O sistema terá que contar com formulários específicos para as diversas áreas de atendimento, além de campos para preenchimento de dados da vítima – idade, curso, tipo de violência, acusação, dentre outros –, sob o cuidado de preservá-los e mantê-los em sigilo. Os formulários evitam que as vítimas tenham de relatar repetidamente o mesmo fato e reviver o episódio de violência. 

Conquista das alunas

Em abril de 2016, a sede da Superintendência de Assistência Social (SAS) foi ocupada como estopim dos protestos contra a omissão institucional aos casos de violência contra a mulher no CRUSP. Nessa época, a então representante discente Julia Machini fez apelo no Conselho Universitário para que o Reitor se posicionasse em relação à questão de gênero na universidade. Zago respondeu dizendo que estava à disposição para que uma reunião fosse marcada. Segundo Julia, foi um longo processo, de muitas ligações, mas o encontro aconteceu no dia 31 de maio daquele ano.

Nele, a carta reivindicatória elaborada no II Encontro de Mulheres Estudantes da USP, em novembro de 2014, foi apresentada como síntese das demandas do movimento feminista. Julia conta que Zago considerou o documento abstrato, pedindo que as meninas escolhessem uma única solução. Foi dado prosseguimento ao projeto do Centro de Referência: ficou combinado que as alunas desenhariam a proposta e a apresentariam em outra reunião.

Sarah explica que o processo de elaboração foi trabalhoso e demorado, mas que foi impulsionado quando as estudantes procuraram a Rede Não Cala!, formada por professoras e pesquisadoras que, desde 2015, lutam pelo fim da violência sexual e de gênero na USP. O projeto foi escrito em parceria, com ajuda e orientação das docentes.

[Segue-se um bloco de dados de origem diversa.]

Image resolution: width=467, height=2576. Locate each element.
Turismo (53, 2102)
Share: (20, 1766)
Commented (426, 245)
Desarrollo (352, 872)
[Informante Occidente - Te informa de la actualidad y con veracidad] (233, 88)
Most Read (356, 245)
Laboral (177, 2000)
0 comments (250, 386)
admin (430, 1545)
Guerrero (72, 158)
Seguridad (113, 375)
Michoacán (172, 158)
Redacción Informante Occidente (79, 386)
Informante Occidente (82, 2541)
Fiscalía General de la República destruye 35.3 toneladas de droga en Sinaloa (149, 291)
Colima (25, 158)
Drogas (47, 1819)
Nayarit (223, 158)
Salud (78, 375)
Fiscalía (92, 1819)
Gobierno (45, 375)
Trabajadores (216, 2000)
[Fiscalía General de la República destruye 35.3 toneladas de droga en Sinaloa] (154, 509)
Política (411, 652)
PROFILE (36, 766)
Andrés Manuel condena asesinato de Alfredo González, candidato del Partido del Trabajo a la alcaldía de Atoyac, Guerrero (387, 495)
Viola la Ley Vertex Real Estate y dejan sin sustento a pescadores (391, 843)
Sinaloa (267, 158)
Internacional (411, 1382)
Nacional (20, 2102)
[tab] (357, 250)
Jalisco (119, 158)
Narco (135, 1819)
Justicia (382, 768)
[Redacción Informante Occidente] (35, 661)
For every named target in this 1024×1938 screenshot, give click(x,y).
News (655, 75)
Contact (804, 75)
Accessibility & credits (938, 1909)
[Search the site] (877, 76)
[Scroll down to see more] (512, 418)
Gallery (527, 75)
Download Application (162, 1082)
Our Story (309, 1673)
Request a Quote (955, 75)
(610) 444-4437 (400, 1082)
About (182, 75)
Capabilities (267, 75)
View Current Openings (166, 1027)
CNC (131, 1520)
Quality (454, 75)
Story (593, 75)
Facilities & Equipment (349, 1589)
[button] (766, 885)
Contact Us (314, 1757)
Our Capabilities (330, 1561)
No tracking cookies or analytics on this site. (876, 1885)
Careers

Segundo a professora Elizabete Franco, o centro é fundamental porque muitas mulheres sofrem violência na universidade e, por receio de serem expostas ou desacreditadas, não contam para ninguém. Assim, acabam não tendo nenhum tipo de apoio nem uma escuta qualificada que não as culpabilizem. Com o centro, a vítima poderá decidir o que prefere fazer. “O acolhimento poderá acontecer sem a denúncia”, diz. “Mas temos que dar suporte para quem está sofrendo violência.”